People, Places, Enterprises & Miscellany pertaining to the Fox family

Charles Lloyd ll (1637-1698) – imprisoned for his beliefs

Charles Lloyd (ll) m. Elizabeth Lort (?-1685)

Lloyd H Fox was the 6th great grandson of Charles Lloyd & Elizabeth Lort

source: Quakers in the World

The Lloyd family can trace its history back to the days of the early Quakers in the 17th Century, and two brothers, Charles and Thomas, of Dolobran in Montgomeryshire, Wales.

Charles Lloyd became a Quaker in 1662. Like many other Quakers he refused to express his loyalty by swearing an oath to the king, and was soon imprisoned in Welshpool jail.
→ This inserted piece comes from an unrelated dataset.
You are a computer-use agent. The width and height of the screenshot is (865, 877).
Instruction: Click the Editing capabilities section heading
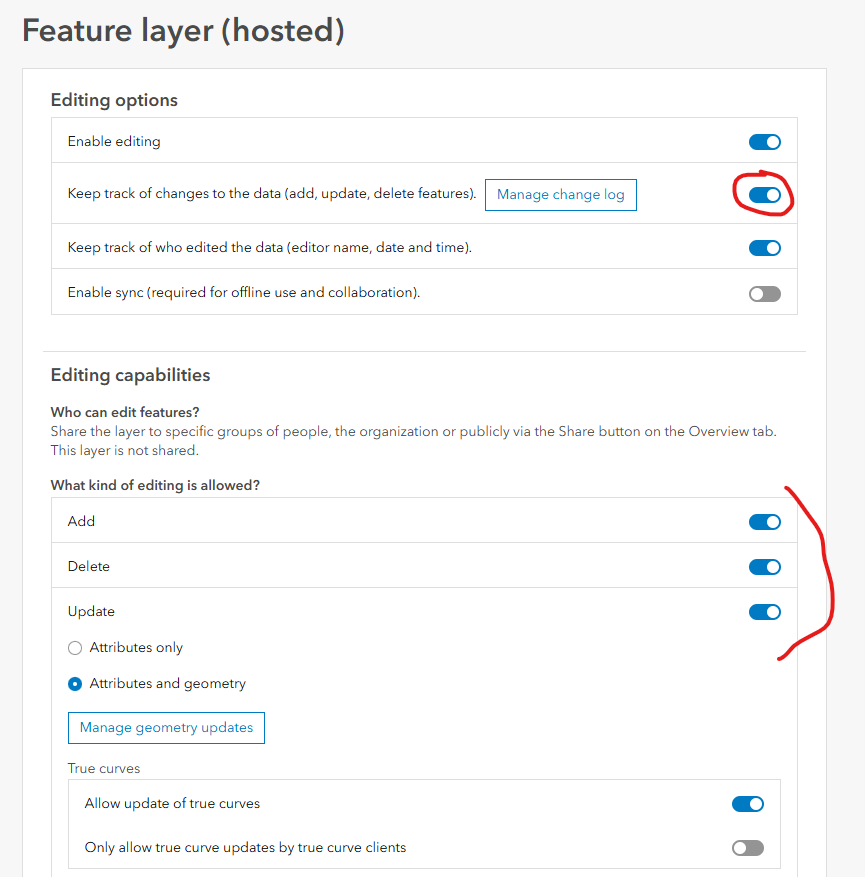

This jail had the worst reputation of any jail in Wales, but in 1663 his brother Thomas obtained permission for Charles to live in a small house within the prison walls. Astonishingly Charles’ wife Elizabeth then chose to join him there, and to ”share the little straw that was his bed”.  Her sons Charles lll and Sampson I were born in this prison.  After 10 years imprisonment, Charles and his fellow Quakers were released under the Declaration of Indulgence in 1672.  He returned to Dolobran where he built a Meeting House (Meeting house was built in 1700 so more likely built by Charles Lloyd lll?) He died in 1698 and was buried at Bull Lane Quaker Burial Ground in Birmingham, where his son Charles (lll)  had settled (?? other sources show Charles lll moving to Birmingham in 1742).

source: Generations of Lloyds 

George Fox, one of the founders, and leader of the Quaker movement, visited them in prison, and described the conditions, as follows:
They are kept very close together and placed in a dirty, nasty place on the ground floor. Above them are the town’s felons whose excrements and urine often fall upon them. They have little more than wet straw to lie on.